TASK DESCRIPTION ▸ For each line in the data below that holds "will", return a copy.

Start of Block

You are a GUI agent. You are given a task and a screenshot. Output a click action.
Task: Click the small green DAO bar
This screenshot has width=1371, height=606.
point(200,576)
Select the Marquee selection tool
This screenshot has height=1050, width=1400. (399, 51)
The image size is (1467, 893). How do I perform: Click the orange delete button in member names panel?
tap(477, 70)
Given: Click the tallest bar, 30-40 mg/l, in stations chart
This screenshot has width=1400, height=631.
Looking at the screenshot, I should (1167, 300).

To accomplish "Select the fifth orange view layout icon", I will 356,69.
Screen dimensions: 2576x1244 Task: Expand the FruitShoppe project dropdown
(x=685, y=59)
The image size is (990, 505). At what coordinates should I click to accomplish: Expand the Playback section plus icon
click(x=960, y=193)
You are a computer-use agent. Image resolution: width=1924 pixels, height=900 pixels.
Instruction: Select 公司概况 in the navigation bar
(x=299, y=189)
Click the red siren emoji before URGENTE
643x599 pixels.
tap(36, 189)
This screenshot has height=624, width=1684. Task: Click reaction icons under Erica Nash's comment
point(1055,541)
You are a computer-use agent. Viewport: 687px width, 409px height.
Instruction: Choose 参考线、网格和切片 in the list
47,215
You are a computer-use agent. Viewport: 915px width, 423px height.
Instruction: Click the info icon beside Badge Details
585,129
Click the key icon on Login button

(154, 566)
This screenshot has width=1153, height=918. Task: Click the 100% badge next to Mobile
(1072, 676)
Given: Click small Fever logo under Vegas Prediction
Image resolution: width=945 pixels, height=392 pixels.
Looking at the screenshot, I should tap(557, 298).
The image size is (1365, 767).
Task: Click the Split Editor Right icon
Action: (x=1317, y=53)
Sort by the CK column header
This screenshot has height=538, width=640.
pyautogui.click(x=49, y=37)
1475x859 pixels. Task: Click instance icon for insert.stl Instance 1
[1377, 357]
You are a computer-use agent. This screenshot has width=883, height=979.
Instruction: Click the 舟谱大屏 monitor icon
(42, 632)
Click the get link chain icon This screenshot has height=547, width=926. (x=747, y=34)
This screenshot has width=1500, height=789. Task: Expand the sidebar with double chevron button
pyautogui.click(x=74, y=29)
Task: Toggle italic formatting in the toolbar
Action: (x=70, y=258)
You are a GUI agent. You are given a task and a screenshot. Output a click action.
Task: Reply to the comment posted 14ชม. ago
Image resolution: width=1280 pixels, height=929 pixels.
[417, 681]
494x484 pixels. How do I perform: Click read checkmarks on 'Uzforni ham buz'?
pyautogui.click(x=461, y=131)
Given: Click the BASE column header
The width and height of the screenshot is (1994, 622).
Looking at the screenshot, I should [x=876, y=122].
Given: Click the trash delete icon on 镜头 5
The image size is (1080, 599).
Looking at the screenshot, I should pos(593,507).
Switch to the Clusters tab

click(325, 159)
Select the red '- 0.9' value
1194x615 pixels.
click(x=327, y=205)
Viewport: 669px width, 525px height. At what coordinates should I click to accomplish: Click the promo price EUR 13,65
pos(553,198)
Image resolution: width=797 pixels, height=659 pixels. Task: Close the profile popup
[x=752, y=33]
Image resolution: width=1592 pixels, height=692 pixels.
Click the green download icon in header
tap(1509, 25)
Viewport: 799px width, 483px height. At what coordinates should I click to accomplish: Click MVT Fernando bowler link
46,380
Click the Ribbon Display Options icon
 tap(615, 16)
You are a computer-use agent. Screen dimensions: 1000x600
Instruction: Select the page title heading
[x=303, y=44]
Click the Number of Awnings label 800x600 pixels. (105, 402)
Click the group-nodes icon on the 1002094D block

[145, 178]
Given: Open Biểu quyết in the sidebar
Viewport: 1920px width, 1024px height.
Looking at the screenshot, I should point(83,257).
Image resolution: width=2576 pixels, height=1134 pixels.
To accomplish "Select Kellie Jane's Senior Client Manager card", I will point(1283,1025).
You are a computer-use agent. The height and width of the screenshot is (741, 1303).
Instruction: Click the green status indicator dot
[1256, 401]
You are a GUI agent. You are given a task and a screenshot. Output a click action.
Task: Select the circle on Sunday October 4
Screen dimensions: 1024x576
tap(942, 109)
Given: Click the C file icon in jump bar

End of Block

ANSWER AREA ▸
To accomplish "Select the fifth orange view layout icon", I will 356,69.
To accomplish "Select Kellie Jane's Senior Client Manager card", I will point(1283,1025).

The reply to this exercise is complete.